Three more disagreeable days' voyage scarcely ever passed than we spent in that smallest of steamers. It seemed as if all the storms of winter had been reserved for the first month of spring. A frost-bound coast, an icy sea, rain, hail, snow, and tempest, were the greeting of the telegraph adventurers in their first movement toward Europe. In the darkest night, through which no man could see the ship's length, with snow filling the air and flying into the eyes of the sailors, with ice in the water, and a heavy sea rolling and moaning about us, the captain felt his way around Cape Race with his lead, as the blind man feels his way with his staff, but as confidently and as safely as if the sky had been clear and the sea calm; and the light of morning dawned upon deck and mast and spar, coated with glittering ice, but floating securely between the mountain gates of the harbor of St. John's.

In that busy and hospitable town the first person to whom we were introduced was Mr. Edward M. Archibald, then Attorney-General of the colony, and now British Consul in New York. He entered warmly into our views, and from that day to this has been an efficient and consistent supporter of the undertaking. By him we were introduced to the Governor (Kerr Bailey Hamilton), who also took an earnest interest in our plans. He convoked the Council to receive us and hear an explanation of our views and wishes. In a few hours after the conference the answer of the Governor and Council was received, consenting to recommend to the Assembly a guarantee of the interest of fifty thousand pounds of bonds, an immediate grant of fifty square miles of land, a further grant to the same extent on the completion of the telegraph across the ocean, and a payment of five thousand pounds toward the construction of a bridle-path across the island, along the line of the land telegraph.

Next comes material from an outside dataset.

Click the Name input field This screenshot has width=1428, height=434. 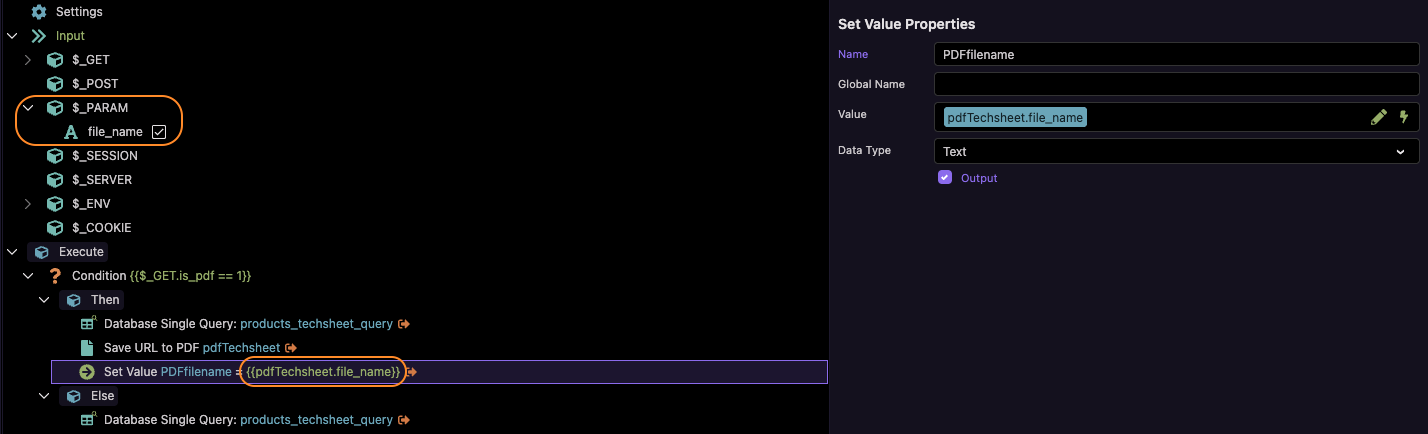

Mr. Cyrus W. Field thereupon, on the 25th of March, took the return steamer from St. John's, on his way to New York, in order to fit out a steamer for the service of the company, while his two associates remained in Newfoundland to obtain the charter and carry out the arrangements with the former company. They continued there nearly five weeks, during which, after many discussions and negotiations, the charter was at length

« PreviousContinue »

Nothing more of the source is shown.